[Stored data entries]
>>>

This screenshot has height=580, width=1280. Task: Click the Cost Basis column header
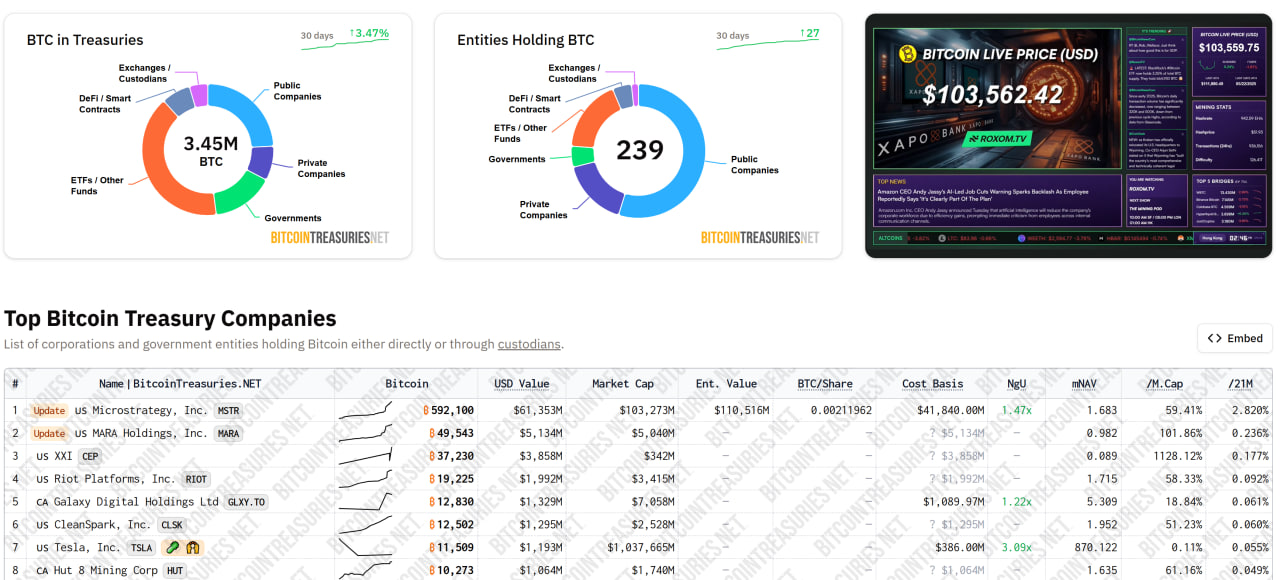[932, 384]
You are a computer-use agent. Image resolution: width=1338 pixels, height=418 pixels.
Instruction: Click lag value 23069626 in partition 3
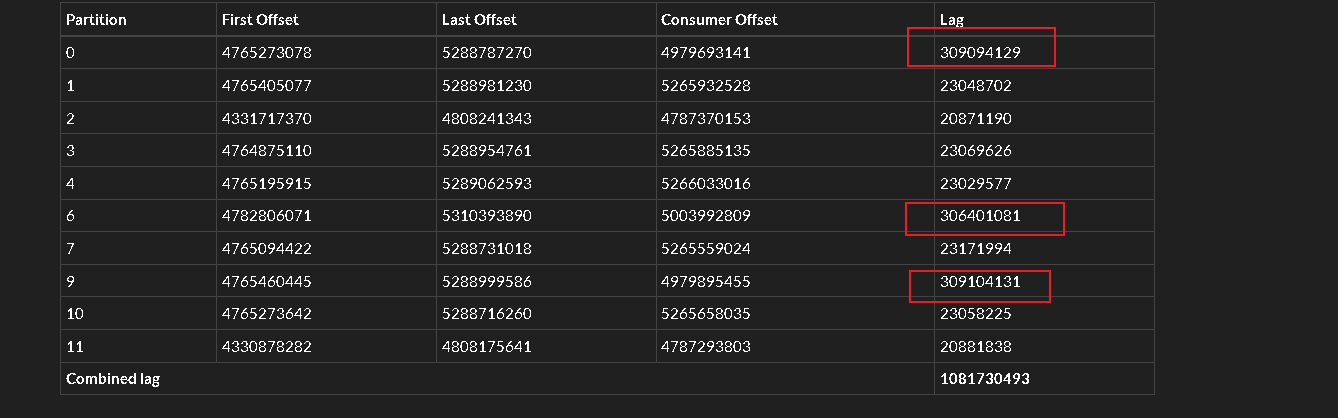point(976,151)
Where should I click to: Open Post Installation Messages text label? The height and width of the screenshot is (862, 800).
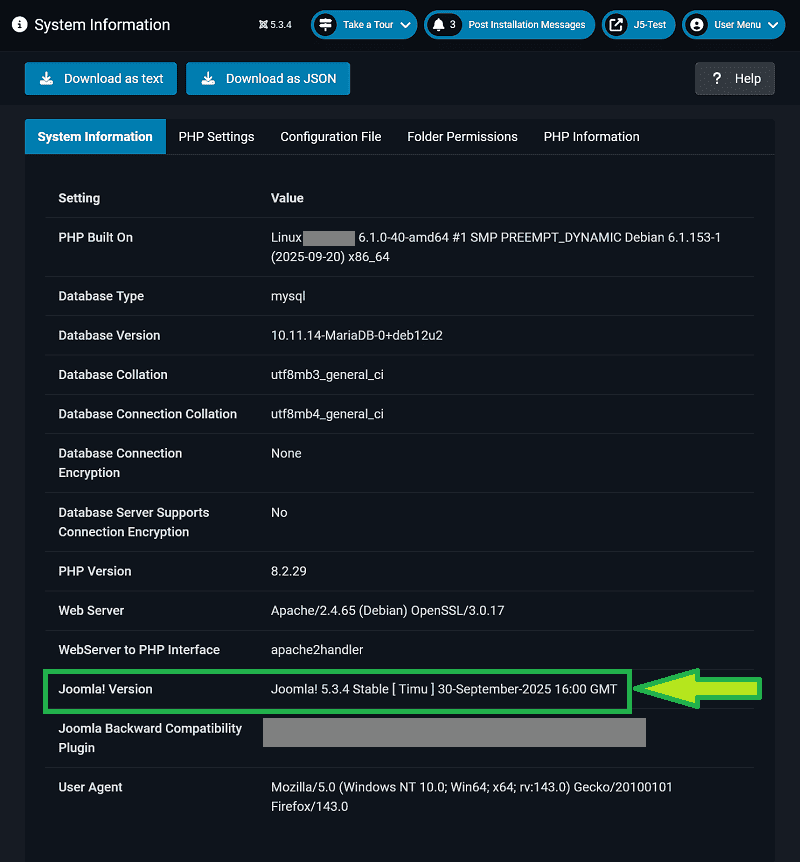tap(526, 25)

<<<

> Work instructions
Return the records above exactly, without the pictures.

> Task result
This screenshot has height=580, width=1280. Task: Click the Cost Basis column header
[932, 384]
You are a computer-use agent. Image resolution: width=1338 pixels, height=418 pixels.
Instruction: Click lag value 23069626 in partition 3
point(976,151)
Where should I click to: Open Post Installation Messages text label? The height and width of the screenshot is (862, 800).
tap(526, 25)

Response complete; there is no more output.